Please output exactly the lines that run from the line with "Open the chat feedback icon at bottom left" through the final line of the data, inclusive, and nothing more.

┄┄┄┄┄┄┄┄┄┄┄┄┄┄┄┄┄┄┄┄

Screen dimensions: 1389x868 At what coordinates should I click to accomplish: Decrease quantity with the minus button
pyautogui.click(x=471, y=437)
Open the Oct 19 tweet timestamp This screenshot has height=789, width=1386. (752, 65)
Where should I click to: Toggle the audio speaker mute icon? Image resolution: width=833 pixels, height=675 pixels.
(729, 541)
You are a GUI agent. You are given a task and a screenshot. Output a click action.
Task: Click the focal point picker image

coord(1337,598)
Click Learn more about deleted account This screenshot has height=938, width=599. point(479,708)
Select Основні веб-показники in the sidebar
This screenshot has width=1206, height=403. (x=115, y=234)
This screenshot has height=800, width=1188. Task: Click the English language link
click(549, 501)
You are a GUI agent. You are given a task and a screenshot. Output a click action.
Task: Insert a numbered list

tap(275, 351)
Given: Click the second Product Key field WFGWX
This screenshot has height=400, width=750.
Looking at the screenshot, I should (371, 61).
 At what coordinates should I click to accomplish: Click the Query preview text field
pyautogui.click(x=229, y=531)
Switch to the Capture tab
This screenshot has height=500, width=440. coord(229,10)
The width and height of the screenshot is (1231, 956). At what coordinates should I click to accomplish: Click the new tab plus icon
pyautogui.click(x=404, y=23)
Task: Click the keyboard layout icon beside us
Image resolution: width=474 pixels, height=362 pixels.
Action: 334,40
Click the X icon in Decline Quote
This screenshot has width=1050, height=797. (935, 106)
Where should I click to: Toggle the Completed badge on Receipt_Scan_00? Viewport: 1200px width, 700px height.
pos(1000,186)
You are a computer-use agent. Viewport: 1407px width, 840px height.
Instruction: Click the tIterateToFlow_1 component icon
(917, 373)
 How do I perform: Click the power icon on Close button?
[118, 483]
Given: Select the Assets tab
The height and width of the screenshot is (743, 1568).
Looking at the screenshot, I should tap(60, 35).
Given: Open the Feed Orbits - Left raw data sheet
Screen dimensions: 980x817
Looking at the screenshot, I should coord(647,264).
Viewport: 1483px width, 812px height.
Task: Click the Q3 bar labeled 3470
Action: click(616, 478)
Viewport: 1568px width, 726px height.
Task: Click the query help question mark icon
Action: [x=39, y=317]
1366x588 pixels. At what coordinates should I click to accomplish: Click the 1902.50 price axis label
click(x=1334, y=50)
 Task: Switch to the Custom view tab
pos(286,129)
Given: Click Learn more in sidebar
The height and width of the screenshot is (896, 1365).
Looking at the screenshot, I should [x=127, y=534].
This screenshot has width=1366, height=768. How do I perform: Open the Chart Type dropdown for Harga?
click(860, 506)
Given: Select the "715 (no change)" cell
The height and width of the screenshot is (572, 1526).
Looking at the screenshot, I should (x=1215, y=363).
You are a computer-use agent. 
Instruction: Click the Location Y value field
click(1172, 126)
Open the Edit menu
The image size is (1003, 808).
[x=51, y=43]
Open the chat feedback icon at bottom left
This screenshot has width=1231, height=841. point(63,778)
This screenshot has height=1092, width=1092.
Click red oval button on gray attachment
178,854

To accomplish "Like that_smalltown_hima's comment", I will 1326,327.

┄┄┄┄┄┄┄┄┄┄┄┄┄┄┄┄┄┄┄┄

- _Output of the task_:
Open the chat feedback icon at bottom left
This screenshot has width=1231, height=841. point(63,778)
This screenshot has height=1092, width=1092.
Click red oval button on gray attachment
178,854

To accomplish "Like that_smalltown_hima's comment", I will 1326,327.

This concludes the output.